A deeply humane and beautifully written novel about India in 1975. Through the lives of four people, brought together in one household by chance, Mistry captures the ancient and modern cruelties of India and the power of ordinary Indians to endure. Living in an unnamed city by the sea, Dina, a young widow, has to struggle ceaselessly to maintain her own independence. Maneck is a college student who cannot forgive his parents for sending him away from their idyllic hill station. Ishvar and Om, uncle and nephew, are tailors fleeing from caste violence in their native village.
They will move from distrust to friendship to love, only when they tell one another their stories, the same way by which the reader gets to understand them. Mistry is, however, sensitive to the limits of storytelling. Sometimes, friendship is just not enough, and the novel, having brought them together, inexorably separates them as they confront growing up, marriage, political corruption, religious violence, the Emergency. The fine balance between hope and despair can only be maintained for a while.

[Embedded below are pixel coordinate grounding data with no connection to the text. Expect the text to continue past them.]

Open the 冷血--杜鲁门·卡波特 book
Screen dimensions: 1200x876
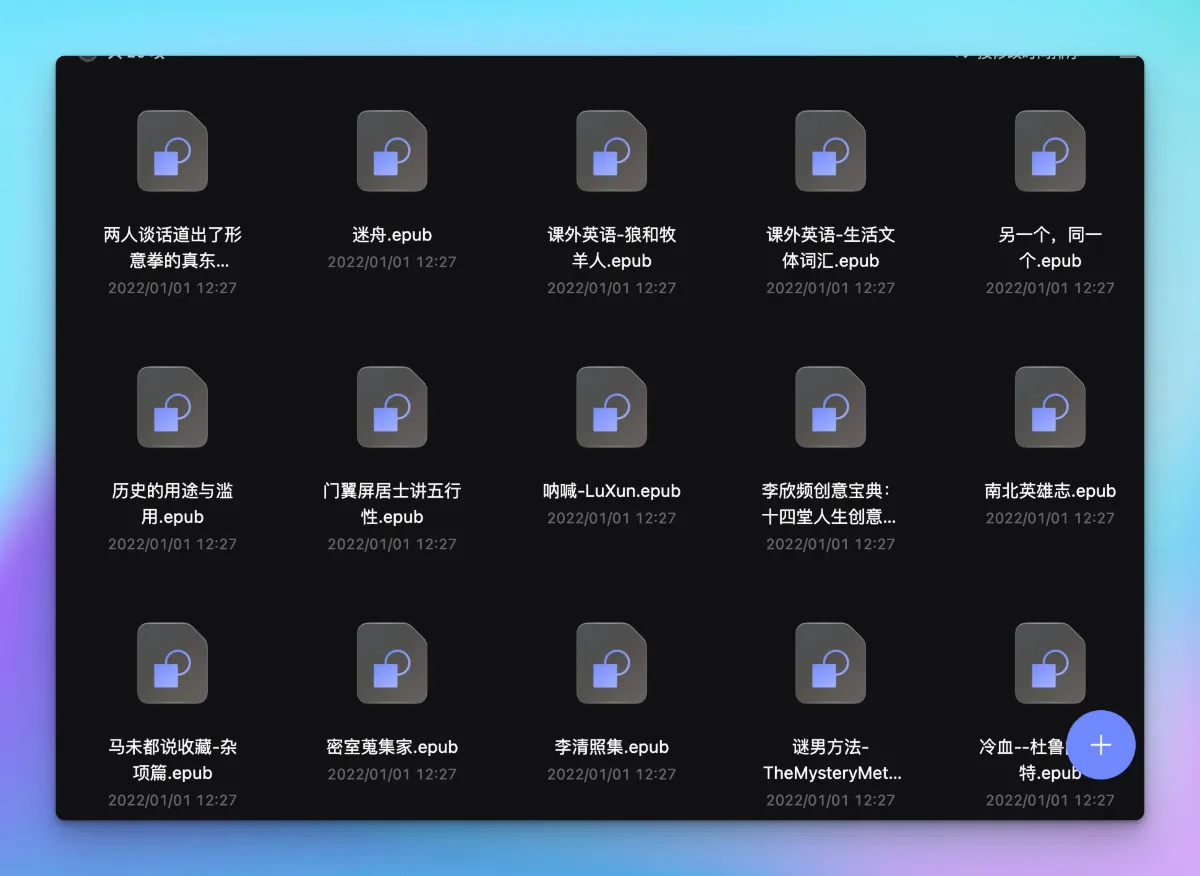click(1049, 662)
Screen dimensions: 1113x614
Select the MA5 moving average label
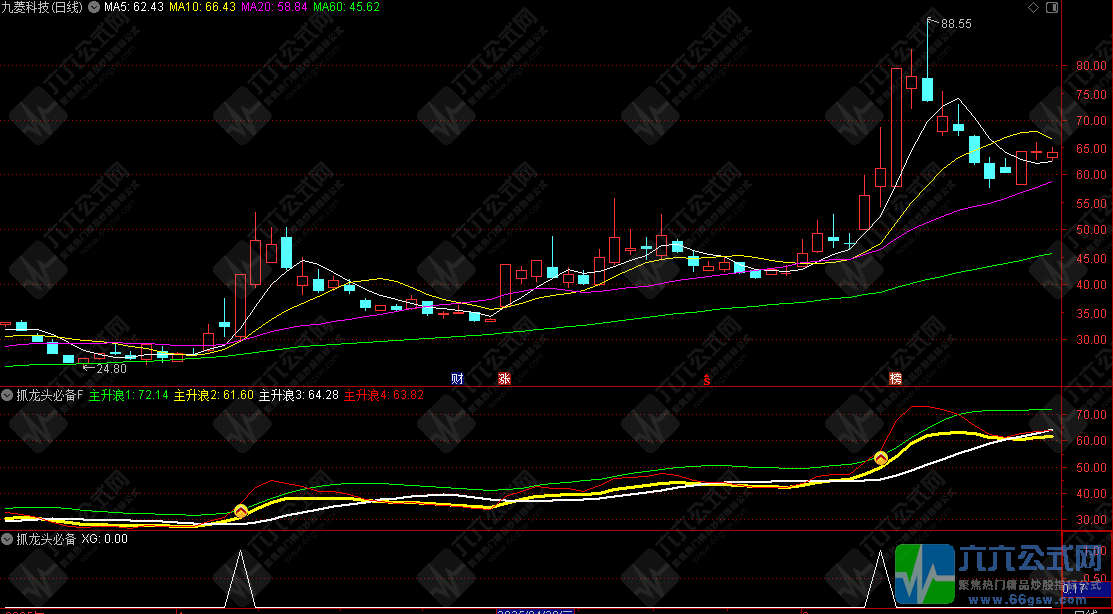(x=133, y=7)
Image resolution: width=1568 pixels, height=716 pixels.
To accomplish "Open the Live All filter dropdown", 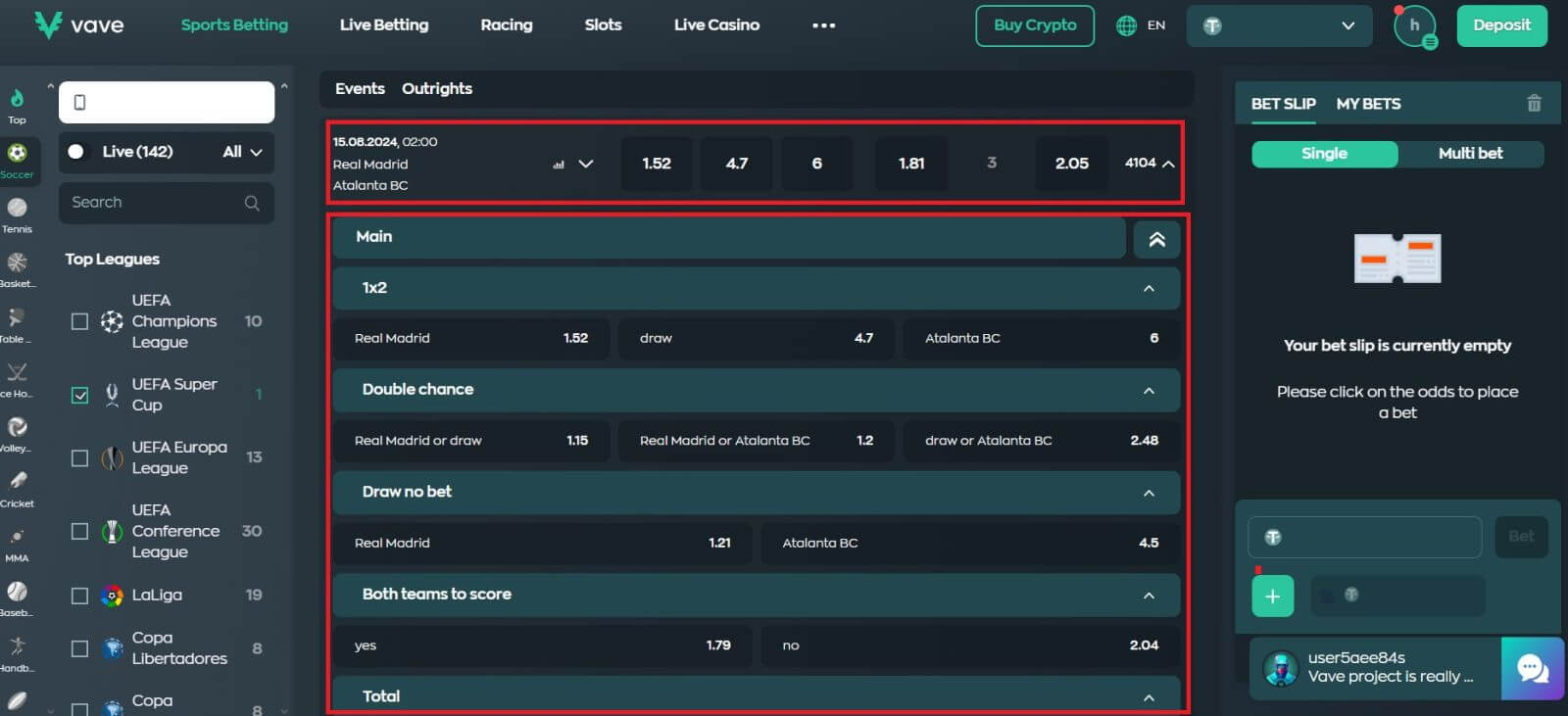I will click(x=242, y=152).
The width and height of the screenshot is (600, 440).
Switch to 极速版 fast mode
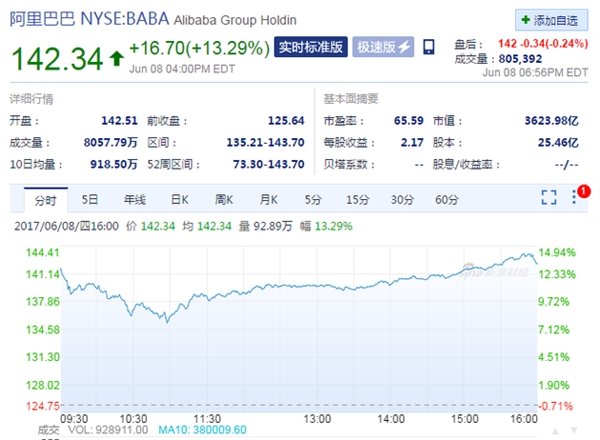383,47
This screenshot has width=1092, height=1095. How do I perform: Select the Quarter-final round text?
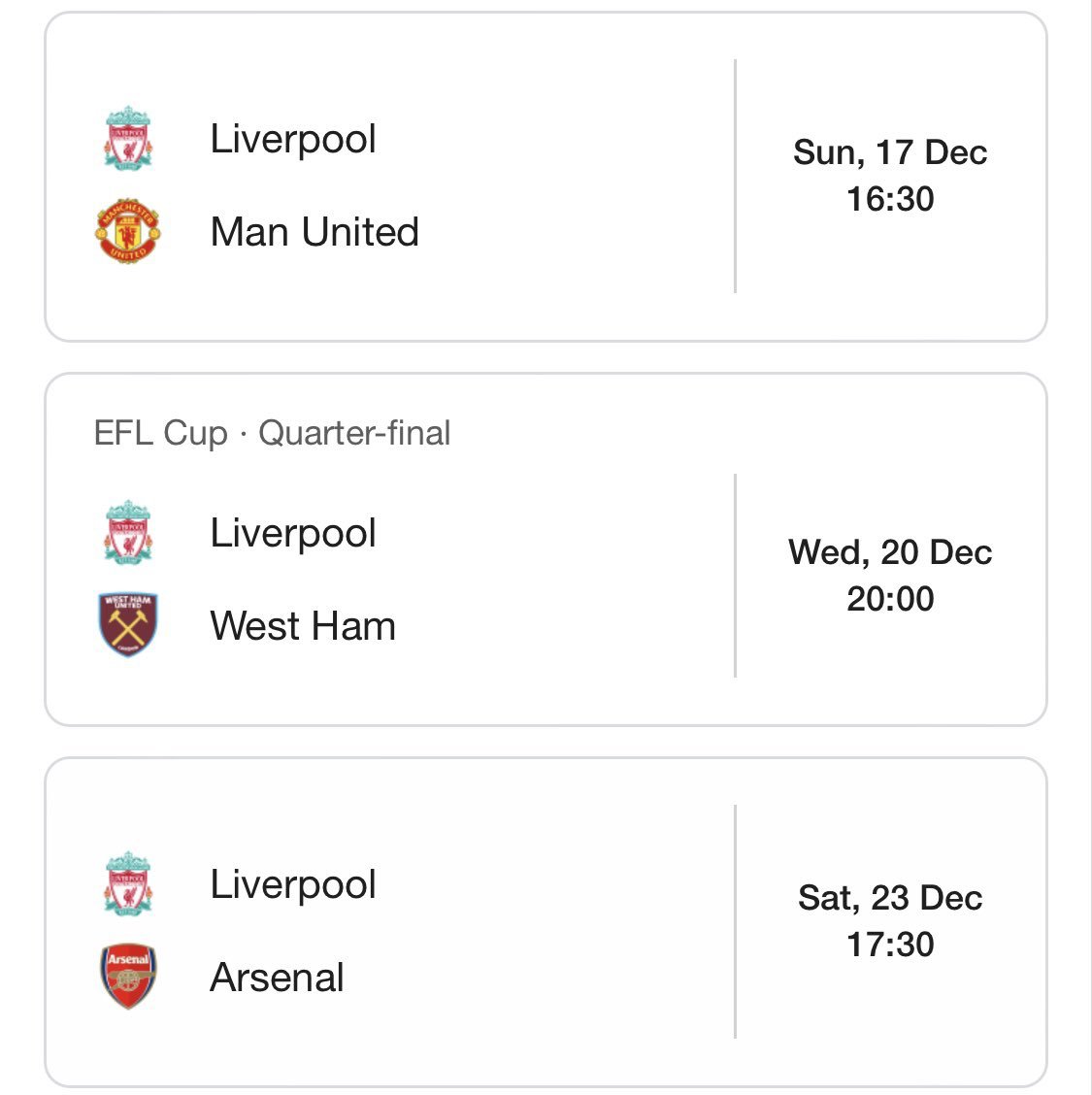click(354, 433)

Sewn into the main stories are tales of other colorful characters. Like Rajaram who collects hair for a living. And Shankar, the armless and legless beggar who rolls himself about on his wooden platform on castors, and works for the Beggarmaster. And Avinash, the student leader who dares to agitate for justice and is punished horribly. If they seem larger-than-life, they are also true to life, Mistry's writing assures the reader. In fact, he warns the reader right from the beginning by quoting Balzac in the book's epigraph:
"Holding this book in your hand, sinking back in your soft armchair, you will say to yourself: perhaps it will amuse me. And after you have read this story of great misfortunes, you will no doubt dine well, blaming the author for your own insensitivity, accusing him of wild exaggeration and flights of fancy. But rest assured: this tragedy is not a fiction. All is true."